● Problem set:
**1)** In the post on graduate mentors:
(a) What example does it give of research that could leave a mentor on sabbatical incommunicado?
(b) Whom does it say you should consider options before talking to?
(c) What does it say you will not lose by finding a mentor in a different department at the same university?
**2)** Return the passage of the post on graduate mentors from "But sooner or" to "in this department?", word for word.
**3)** In the post on graduate mentors, why might moving to a different department at the same university appeal to a graduate student? Answer in one to three sentences.

───── Page excerpt ─────

October 28, 2021/by Jeffrey Ian Ross

In a perfect world you’ve done your due diligence, located an appropriate graduate mentor, (been accepted into a respectable program where they teach), and for the time being, your graduate school experience exceeds your expectations.

On the other hand, for one reason or another, after entering a graduate program, and getting the lay of the land, you discover much to your chagrin, that it’s incredibly difficult to find and retain an appropriate mentor.

This could be the result of a number of factors. These include, but are not limited to:

• No one in the department is really interested in the subject that you are passionate about;
• Over time your interests change and the question that you want to answer is not covered by anyone in your department;
• You have difficulties working with the person who is the recognized expert in your program;
• Or you are or may be perceived to be a pain in the ass, and all the professors seem to want to limit their interactions with you.

Alternatively, you may find yourself in a situation where your mentor:

• Goes on sabbatical and becomes incommunicado potentially because of the nature of their research (i.e., studying remote villagers in the Kalahari Desert).
• They have health issues that force them to cut back on graduate student supervision responsibilities;
• They go off the deep end (i.e., suffer a mental breakdown);
• They move to a different university, and are unwilling or unable to properly supervise you;
• Or in the worst case situation, they die.

Keep in mind that your situation is not uncommon, and each of these scenarios presents different challenges and have alternative implications for graduate students.

But sooner or later you are going to probably start asking yourself a bunch of questions:

• Should I switch topics or take a semester off?
• Do I remain in this department?
• Can I switch to a different department at the same University?
• Can I quit my current department and go somewhere else to pursue my graduate studies?
• Do I abandon my graduate studies?

These questions are not easily answered. Some of them questions and the decision/s you ultimately make will be bounded by how advanced you in your program. But here are some quick thoughts to consider. Before you talk to your departmental director of graduate studies, here are some options to consider.

1. Consider a marriage of convenience

If you have not completely burned your bridges in your department, then maybe by switching topics, or with some minimal tweaks to your original idea, you might be able to work with one or more of the professors in your program. Maybe what they specialize in is also interesting so it’s not so difficult a switch for you. After all its important as a scholar to have a handful of interests and not be a one trick pony.

2. Stay at the same university but switching departments

Sometimes graduate students may be lucky enough to identify a potential mentor in a different department at the same university in which they are enrolled, and both the mentor and the department or program in which study is willing to accept this arrangement. In this scenario you will not lose any or many of the credit hours that you have already completed in order to graduate. Then again, there is no guarantee that some of the more challenging mentor-mentee issues won’t occur again with you.

───── Dataset section ─────

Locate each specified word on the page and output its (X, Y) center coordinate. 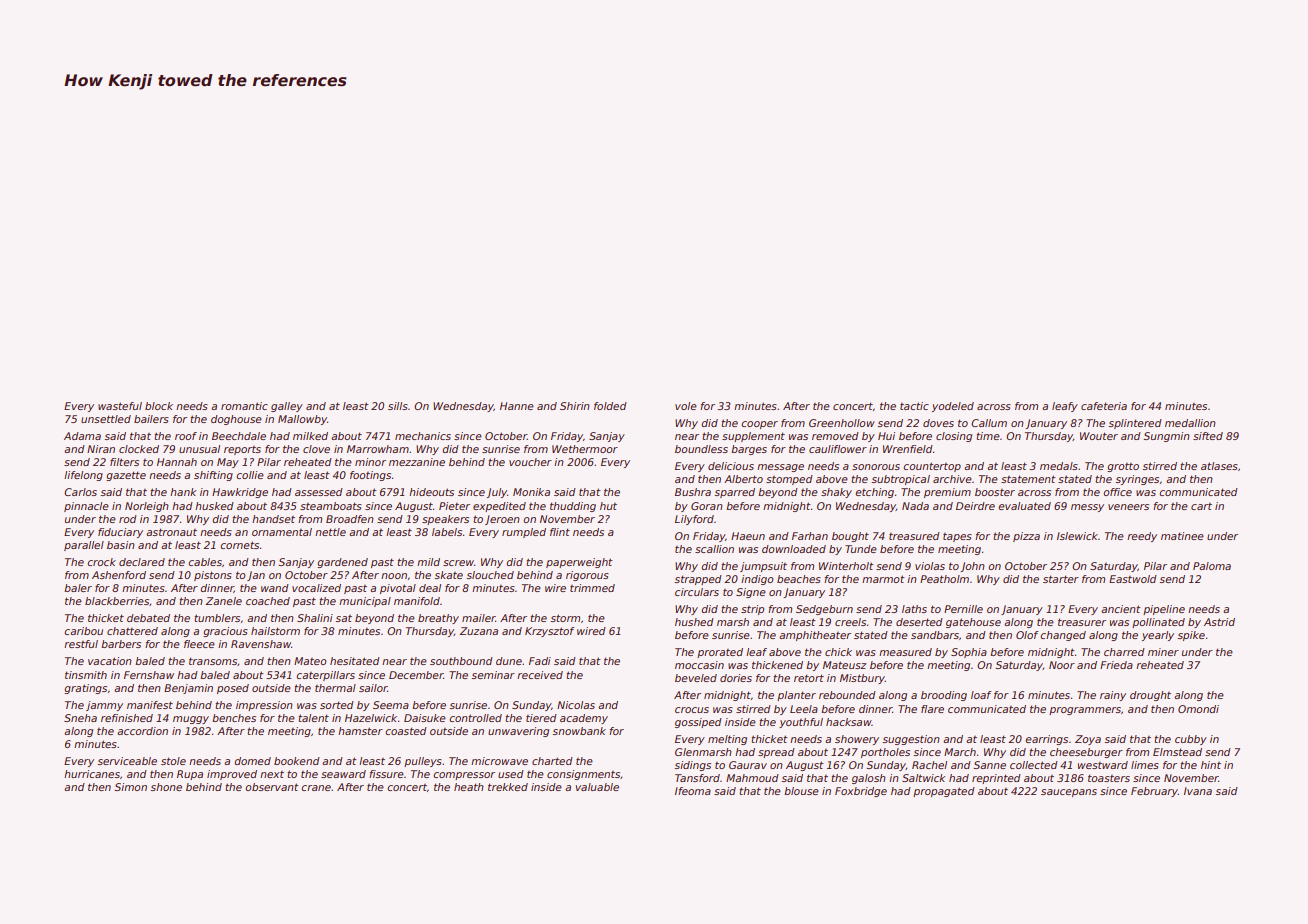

─────

● Task solutions:
**1)**
(a) Studying remote villagers in the Kalahari Desert.
(b) Your departmental director of graduate studies.
(c) Any or many of the credit hours you have already completed in order to graduate.

**2)**
But sooner or later you are going to probably start asking yourself a bunch of questions:

• Should I switch topics or take a semester off?
• Do I remain in this department?

**3)** If a potential mentor in another department at the same university and that department or program both accept the arrangement, the student will not lose any or many of the credit hours already completed toward graduating.